■ **LEESTEKST**:
|---|
De jaren zestig is best wel een beetje een specialiteit van Soul-xotica, maar waar zullen we het vandaag eens over hebben? The Shoes zijn immer goed voor de kijkcijfers, berichtjes over Robbie Van Leeuwen idemdito, maar we zijn niet commercieel ingesteld en bovendien is er een popgroepje dat veel te weinig aandacht heeft gekregen in 2,5 jaar Soul-xotica. 'Een spriet in een hooiberg', heette in augustus 2010 het verhaal over 'She Likes Weeds', volgens mij is dat het enige geweest over Tee Set. En dus gaan we vandaag eens de volgspot zetten op dit eigenaardige groepje uit Delft.
|---|
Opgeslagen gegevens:
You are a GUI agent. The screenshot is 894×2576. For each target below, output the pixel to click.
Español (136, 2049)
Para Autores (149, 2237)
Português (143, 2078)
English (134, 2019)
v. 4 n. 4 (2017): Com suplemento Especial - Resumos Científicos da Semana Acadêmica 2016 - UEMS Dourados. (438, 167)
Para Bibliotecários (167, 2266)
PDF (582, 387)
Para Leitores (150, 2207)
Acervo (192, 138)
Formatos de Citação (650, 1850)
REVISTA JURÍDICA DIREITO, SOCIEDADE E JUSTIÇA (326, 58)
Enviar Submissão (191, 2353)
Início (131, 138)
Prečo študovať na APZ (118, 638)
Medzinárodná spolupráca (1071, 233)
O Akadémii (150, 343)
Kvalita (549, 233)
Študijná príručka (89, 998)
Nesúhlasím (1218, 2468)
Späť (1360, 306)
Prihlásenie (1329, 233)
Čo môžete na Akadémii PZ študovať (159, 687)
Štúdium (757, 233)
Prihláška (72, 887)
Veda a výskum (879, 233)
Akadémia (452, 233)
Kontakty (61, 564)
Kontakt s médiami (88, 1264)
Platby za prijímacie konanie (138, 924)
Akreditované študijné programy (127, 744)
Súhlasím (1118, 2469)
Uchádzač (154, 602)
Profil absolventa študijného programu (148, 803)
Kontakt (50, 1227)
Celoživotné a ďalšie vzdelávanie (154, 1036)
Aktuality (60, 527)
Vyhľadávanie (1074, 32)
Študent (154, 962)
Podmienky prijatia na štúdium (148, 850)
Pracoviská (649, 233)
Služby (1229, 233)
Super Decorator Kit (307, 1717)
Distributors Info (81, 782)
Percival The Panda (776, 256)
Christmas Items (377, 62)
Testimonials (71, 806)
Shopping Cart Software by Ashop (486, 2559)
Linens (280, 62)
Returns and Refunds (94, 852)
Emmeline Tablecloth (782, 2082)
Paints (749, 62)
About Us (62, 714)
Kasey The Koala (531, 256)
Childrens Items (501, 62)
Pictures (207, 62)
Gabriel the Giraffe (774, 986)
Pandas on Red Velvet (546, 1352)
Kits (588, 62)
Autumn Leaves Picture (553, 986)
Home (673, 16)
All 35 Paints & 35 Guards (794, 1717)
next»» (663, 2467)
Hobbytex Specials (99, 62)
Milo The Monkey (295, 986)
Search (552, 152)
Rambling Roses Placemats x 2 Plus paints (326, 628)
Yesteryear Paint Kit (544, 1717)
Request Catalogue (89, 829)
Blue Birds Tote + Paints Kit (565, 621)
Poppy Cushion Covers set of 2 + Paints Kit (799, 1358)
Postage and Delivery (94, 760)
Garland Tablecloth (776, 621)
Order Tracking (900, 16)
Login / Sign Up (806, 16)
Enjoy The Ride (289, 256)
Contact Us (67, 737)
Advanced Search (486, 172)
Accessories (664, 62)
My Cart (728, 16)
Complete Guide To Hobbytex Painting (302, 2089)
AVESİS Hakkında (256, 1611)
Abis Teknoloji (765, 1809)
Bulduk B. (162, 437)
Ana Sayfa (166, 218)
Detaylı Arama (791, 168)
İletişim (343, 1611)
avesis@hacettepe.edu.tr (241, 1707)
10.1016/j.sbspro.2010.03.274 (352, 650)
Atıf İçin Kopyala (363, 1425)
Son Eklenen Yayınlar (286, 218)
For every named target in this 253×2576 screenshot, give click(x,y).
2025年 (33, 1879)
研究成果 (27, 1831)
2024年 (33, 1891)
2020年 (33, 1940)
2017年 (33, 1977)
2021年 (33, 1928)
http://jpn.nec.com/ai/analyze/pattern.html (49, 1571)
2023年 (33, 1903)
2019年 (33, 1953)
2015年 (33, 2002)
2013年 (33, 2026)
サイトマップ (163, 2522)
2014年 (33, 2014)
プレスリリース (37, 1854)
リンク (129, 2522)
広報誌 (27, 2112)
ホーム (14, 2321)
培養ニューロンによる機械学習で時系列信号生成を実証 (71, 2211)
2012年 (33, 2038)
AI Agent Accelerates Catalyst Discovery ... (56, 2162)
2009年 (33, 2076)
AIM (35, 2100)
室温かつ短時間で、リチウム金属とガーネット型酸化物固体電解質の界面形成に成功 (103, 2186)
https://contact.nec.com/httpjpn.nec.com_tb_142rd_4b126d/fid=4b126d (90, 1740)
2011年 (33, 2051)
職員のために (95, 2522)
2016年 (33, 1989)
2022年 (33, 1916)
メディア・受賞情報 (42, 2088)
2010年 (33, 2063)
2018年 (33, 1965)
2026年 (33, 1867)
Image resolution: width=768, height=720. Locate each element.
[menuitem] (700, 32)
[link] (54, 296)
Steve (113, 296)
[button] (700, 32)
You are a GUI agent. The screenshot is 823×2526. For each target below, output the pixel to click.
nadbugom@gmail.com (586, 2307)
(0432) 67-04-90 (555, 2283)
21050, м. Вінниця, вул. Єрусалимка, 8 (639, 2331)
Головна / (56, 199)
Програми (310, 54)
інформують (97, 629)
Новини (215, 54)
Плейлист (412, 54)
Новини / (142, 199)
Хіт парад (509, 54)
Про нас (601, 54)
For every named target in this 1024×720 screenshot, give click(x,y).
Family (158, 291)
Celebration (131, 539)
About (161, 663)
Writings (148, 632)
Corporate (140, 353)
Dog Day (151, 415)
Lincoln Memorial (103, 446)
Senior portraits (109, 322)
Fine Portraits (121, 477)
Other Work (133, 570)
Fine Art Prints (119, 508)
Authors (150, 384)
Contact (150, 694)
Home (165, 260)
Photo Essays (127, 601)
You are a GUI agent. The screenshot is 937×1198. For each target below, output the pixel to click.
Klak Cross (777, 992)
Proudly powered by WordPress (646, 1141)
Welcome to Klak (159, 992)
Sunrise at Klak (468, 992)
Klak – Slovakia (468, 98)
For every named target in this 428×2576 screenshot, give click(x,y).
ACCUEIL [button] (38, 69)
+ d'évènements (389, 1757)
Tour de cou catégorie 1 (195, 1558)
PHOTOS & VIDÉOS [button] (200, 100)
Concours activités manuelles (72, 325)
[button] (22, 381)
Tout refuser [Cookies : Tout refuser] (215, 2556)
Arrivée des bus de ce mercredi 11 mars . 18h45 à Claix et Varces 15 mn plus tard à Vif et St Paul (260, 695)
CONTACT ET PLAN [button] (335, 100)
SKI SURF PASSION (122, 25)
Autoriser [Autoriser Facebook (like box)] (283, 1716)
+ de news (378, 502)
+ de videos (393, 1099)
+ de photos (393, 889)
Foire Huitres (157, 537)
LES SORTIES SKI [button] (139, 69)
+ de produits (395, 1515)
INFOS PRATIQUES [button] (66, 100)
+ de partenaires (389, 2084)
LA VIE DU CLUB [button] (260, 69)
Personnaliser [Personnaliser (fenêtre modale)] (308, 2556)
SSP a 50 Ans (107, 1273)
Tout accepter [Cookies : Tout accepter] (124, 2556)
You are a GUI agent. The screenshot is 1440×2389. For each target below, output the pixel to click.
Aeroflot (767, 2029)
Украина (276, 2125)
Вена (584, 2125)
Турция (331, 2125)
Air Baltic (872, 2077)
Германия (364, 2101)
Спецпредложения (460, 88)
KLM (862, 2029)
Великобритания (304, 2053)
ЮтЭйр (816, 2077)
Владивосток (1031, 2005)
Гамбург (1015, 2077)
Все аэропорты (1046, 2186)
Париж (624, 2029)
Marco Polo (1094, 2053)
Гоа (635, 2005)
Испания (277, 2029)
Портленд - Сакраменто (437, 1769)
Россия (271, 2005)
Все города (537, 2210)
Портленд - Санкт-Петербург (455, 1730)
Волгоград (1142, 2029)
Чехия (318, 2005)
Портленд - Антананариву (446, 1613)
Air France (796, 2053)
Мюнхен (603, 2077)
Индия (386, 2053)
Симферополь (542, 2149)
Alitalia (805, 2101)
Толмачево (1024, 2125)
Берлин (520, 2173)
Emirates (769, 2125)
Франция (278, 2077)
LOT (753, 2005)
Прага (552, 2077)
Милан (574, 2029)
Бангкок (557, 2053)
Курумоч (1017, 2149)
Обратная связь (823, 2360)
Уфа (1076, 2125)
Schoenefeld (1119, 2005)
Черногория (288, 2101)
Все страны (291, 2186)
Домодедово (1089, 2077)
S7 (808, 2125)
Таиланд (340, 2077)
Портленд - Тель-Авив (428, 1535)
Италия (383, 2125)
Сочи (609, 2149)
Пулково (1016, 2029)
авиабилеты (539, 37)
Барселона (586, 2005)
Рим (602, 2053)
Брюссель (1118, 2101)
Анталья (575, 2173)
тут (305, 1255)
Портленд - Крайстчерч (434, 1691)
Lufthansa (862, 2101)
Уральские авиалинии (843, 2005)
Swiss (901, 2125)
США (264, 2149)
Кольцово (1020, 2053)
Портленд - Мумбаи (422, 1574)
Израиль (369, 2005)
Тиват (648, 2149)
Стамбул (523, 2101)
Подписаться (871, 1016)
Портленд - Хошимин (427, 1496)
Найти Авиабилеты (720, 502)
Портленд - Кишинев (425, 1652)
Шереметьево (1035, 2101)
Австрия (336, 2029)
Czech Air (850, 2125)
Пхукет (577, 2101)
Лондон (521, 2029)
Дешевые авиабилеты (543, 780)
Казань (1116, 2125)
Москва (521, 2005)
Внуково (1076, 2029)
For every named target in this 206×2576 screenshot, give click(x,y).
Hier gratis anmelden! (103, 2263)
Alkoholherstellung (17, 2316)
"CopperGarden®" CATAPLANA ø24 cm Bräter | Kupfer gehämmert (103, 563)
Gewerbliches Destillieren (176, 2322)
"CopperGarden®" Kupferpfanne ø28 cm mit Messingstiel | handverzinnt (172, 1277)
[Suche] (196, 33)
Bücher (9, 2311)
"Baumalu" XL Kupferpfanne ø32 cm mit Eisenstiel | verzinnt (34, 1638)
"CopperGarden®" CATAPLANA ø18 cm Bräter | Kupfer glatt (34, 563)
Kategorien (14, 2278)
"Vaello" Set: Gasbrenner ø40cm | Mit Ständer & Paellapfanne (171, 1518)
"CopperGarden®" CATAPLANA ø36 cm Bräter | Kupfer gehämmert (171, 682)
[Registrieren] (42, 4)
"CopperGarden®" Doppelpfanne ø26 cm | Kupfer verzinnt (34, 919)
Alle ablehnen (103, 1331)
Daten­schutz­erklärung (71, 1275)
|---|
■ **UIT TE VOEREN OPDRACHTEN**:
- A) Vat in de tekst over Tee Set de alinea die begint met "De jaren zestig is best wel" korter samen en behoud de belangrijkste feiten.
- B) Welke popgroepen en muzikanten worden in de tekst over Tee Set bij naam genoemd? Noem ze allemaal.
- C) Herhaal uit de tekst over Tee Set woord voor woord alles vanaf "De jaren zestig" tot en met "groepje uit Delft.".

■ **ANTWOORDEN**:
- A) Soul-xotica gaat vaak over de jaren zestig. Stukjes over The Shoes en Robbie Van Leeuwen trekken altijd veel lezers, maar Soul-xotica is niet commercieel ingesteld. Tee Set, een eigenaardig groepje uit Delft, kreeg in 2,5 jaar te weinig aandacht. Alleen het verhaal 'Een spriet in een hooiberg' uit augustus 2010, over 'She Likes Weeds', ging erover. Daarom staat die groep vandaag in de schijnwerpers.

- B)
The Shoes
Robbie Van Leeuwen
Tee Set

- C)
De jaren zestig is best wel een beetje een specialiteit van Soul-xotica, maar waar zullen we het vandaag eens over hebben? The Shoes zijn immer goed voor de kijkcijfers, berichtjes over Robbie Van Leeuwen idemdito, maar we zijn niet commercieel ingesteld en bovendien is er een popgroepje dat veel te weinig aandacht heeft gekregen in 2,5 jaar Soul-xotica. 'Een spriet in een hooiberg', heette in augustus 2010 het verhaal over 'She Likes Weeds', volgens mij is dat het enige geweest over Tee Set. En dus gaan we vandaag eens de volgspot zetten op dit eigenaardige groepje uit Delft.